I’ll wait for the podcast to come out for better audio. If you know what you said then why don’t you post it?

As the has-been linguist of the group, I’ll reply to this one—seeing how the importance of definitions and contexts comes up on so many of our thread.

The word debate has more than one meaning. This topic heated up when you criticized @Swamidass for not pursing a particular idea back-and-forth with Dr. Behe. You were apparently expecting some type of structured debate where the objective is to convince the audience that a speaker’s position is the best supported and argued. Dr. Swamidass even emphasized more than once that his goal wasn’t necessarily to push people to abandon their positions and embrace his. The evening was structured quite simply (with few of the standard elements of a formal debate, such as cross-examinations and rebuttal outlines) because it was meant to be informational and focused on cordial dialogue.

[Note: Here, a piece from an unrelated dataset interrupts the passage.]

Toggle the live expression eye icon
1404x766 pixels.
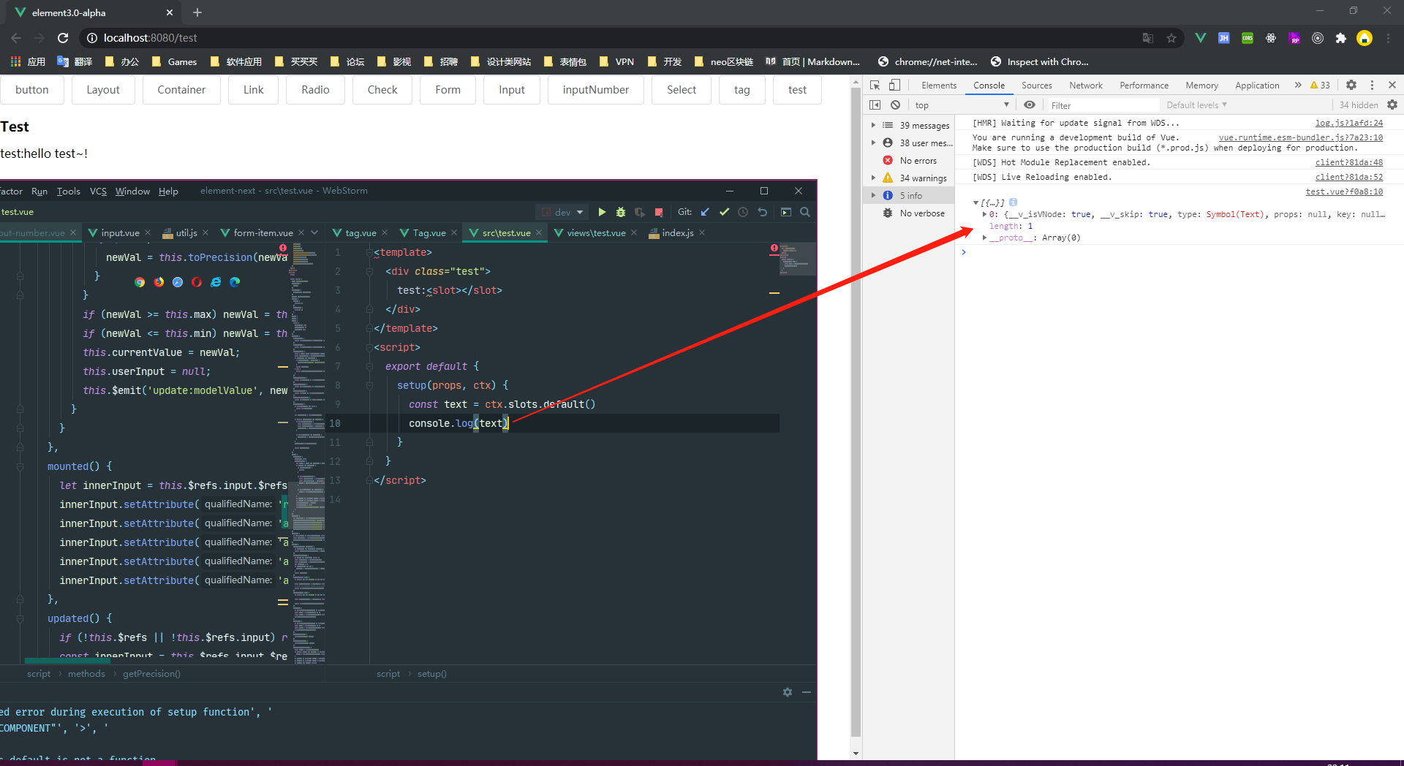[x=1030, y=105]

As to the Eventbrite promotional page, the word “debate” is used three times. The text reinforces the discussion objective. It is clear to me that whoever wrote that page is using the word “debate” in the casual sense of a dialogue between parties of different viewpoints and not a systematic and structured series of constructives-and-rebuttals which you are demanding of the subtopic.

Was the event a debate in the sense of speakers disagreeing on a controversial topic and explaining why they disagreed? Yes. Was it a structured debate where the Negative speaker was expected to deliver a first and second constructive to match each point of the Affirmative Constructives? No. Were there multiple rebuttal rounds further dissecting the Affirmative’s proposal outline? No. It wasn’t that kind of debate.

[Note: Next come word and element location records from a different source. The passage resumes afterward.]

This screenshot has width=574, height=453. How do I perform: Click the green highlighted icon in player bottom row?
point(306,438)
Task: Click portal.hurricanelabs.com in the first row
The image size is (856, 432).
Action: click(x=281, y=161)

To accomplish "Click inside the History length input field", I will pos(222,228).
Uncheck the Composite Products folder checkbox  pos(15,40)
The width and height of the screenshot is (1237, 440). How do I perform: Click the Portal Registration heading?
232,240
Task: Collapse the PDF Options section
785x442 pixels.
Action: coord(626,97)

You were expecting something different than what the organizers and the speakers had in mind. Indeed, the above explains why the moderator kept curbing cross-examination and rebuttals that deviated from the discussion agenda.

Of course, the questions and issues you have brought up in this thread have been repeatedly addressed on various Peaceful Science threads and in the peer-reviewed scientific literature. Nevertheless, various participants will no doubt continue to summarize and post links to those answers.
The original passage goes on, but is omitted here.